Work instruction
What lines in the material hold the string "Großzügige"? Return every one of them.

(Records supplied)

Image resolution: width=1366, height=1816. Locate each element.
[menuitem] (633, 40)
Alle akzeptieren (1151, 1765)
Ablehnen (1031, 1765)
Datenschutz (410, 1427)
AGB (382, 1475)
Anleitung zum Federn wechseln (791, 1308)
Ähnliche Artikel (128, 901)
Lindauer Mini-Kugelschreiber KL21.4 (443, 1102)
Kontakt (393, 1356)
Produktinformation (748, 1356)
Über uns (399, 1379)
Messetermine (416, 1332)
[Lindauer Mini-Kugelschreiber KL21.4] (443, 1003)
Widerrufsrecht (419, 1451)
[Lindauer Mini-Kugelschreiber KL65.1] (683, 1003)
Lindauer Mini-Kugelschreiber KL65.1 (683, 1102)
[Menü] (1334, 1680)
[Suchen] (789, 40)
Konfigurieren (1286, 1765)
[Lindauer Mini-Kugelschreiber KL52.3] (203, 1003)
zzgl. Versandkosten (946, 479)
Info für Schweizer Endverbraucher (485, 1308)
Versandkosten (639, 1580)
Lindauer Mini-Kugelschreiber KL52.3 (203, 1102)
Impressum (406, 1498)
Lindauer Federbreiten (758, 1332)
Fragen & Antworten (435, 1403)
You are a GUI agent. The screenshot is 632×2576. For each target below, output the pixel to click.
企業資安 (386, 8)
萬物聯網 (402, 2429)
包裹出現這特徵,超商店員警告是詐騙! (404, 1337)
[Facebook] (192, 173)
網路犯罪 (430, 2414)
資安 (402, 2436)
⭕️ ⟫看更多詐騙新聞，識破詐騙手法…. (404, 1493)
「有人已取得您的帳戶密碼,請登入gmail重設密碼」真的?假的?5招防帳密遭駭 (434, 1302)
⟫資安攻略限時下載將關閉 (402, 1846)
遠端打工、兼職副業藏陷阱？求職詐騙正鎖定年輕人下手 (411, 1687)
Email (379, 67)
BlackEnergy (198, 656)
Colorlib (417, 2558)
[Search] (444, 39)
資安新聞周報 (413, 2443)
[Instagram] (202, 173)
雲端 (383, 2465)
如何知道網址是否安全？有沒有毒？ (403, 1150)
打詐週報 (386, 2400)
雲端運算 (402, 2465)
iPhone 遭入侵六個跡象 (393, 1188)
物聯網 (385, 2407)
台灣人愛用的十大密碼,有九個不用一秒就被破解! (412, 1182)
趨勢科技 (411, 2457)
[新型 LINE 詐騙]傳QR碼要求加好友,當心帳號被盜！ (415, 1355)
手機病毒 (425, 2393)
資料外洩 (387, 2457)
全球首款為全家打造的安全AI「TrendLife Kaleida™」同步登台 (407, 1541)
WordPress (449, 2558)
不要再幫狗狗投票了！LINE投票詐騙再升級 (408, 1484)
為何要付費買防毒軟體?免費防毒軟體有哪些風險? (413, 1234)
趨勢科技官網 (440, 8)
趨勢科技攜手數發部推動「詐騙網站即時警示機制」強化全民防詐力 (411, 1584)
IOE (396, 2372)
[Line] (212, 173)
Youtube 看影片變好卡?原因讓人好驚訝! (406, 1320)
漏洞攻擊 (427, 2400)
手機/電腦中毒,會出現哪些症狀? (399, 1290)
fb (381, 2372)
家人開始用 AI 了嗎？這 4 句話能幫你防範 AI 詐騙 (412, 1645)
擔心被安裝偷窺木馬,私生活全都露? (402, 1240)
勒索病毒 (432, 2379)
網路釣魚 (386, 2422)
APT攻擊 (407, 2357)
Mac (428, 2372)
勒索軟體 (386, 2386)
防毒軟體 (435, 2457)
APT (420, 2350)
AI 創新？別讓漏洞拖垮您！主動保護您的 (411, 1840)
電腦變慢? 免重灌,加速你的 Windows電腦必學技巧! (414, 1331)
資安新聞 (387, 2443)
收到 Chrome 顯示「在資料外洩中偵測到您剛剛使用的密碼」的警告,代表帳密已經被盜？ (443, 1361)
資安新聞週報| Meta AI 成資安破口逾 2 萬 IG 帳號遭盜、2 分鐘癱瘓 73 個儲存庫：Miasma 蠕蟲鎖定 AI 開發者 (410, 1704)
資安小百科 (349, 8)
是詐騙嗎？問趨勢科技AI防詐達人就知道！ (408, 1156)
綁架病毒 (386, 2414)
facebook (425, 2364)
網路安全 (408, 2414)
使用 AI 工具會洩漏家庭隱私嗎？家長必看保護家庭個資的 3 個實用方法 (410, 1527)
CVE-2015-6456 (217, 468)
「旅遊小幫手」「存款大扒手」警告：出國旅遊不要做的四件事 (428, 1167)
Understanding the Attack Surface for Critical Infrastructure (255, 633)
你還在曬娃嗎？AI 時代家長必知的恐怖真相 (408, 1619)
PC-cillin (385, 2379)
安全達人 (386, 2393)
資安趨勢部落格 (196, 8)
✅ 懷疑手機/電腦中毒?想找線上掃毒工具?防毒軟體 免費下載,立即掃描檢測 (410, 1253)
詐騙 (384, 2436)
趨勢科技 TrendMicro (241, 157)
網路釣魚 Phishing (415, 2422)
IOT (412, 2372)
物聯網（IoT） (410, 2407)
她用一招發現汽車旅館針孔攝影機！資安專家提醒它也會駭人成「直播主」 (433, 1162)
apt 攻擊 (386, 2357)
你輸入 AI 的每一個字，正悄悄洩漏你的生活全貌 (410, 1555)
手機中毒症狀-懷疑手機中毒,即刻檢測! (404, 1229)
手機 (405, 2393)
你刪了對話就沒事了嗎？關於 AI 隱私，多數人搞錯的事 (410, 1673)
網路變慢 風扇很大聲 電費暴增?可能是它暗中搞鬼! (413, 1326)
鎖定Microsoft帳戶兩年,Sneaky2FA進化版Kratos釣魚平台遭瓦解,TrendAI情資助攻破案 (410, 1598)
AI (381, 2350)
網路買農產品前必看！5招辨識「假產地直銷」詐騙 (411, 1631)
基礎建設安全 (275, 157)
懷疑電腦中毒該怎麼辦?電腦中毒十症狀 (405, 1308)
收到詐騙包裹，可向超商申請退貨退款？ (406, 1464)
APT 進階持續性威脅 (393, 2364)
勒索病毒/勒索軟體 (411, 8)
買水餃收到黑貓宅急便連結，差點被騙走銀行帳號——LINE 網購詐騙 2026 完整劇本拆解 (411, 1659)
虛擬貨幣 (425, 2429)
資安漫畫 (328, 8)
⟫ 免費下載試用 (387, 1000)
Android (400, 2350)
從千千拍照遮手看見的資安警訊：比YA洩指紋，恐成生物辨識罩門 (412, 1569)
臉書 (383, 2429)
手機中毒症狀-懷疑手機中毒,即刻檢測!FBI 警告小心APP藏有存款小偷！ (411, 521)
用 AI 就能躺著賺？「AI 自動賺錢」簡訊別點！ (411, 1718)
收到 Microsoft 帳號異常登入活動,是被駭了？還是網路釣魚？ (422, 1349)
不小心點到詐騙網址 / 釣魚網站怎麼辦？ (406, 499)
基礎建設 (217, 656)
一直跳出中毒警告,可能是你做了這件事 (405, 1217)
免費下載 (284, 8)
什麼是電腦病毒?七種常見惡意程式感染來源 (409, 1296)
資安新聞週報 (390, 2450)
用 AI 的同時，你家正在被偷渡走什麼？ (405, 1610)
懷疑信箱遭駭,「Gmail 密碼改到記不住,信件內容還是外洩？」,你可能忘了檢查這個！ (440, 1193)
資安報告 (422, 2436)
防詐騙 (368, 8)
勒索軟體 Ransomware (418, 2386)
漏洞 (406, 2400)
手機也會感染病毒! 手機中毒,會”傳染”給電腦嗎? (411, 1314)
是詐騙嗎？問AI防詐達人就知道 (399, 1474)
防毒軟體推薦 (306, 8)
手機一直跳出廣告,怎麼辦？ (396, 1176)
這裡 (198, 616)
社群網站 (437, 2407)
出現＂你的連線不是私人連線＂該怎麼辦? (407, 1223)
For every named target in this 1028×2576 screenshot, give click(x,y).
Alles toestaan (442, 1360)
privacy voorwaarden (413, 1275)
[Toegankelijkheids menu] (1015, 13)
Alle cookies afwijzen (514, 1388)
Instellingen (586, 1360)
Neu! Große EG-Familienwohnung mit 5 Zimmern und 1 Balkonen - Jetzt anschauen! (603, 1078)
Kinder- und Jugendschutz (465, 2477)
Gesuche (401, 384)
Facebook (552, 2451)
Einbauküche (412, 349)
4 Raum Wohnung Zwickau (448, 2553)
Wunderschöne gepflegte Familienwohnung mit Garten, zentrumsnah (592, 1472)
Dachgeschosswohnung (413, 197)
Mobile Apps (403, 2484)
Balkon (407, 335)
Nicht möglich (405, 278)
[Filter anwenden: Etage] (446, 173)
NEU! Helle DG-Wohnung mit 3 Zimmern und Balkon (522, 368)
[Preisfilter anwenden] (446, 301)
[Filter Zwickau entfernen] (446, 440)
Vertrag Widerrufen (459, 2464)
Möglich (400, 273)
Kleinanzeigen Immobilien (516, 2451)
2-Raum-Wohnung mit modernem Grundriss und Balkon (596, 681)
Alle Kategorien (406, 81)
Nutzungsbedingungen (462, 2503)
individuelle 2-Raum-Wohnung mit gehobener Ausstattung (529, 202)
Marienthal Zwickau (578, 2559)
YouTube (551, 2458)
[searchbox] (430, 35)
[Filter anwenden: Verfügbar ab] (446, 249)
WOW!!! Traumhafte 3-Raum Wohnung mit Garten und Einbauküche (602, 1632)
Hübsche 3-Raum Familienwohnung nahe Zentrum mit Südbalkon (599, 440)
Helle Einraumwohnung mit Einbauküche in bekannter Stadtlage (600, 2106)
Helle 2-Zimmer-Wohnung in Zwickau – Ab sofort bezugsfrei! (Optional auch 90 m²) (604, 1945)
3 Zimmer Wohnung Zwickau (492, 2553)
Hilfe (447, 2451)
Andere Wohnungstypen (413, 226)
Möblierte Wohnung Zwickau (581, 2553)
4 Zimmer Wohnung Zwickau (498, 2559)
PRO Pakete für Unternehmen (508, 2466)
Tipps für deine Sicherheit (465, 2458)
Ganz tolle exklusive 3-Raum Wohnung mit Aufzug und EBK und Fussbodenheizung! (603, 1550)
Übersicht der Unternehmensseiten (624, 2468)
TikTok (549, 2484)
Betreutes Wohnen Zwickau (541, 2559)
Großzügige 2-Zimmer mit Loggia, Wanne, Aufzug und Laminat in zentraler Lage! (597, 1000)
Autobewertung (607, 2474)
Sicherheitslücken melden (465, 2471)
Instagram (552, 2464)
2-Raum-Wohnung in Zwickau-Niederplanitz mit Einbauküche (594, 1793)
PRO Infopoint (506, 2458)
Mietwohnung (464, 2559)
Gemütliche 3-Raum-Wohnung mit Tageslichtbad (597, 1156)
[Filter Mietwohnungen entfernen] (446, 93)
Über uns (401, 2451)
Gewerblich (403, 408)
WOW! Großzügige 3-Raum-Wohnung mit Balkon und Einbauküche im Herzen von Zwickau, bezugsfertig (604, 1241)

(End Records supplied)

Solution
Großzügige 2-Zimmer mit Loggia, Wanne, Aufzug und Laminat in zentraler Lage! (597, 1000)
WOW! Großzügige 3-Raum-Wohnung mit Balkon und Einbauküche im Herzen von Zwickau, bezugsfertig (604, 1241)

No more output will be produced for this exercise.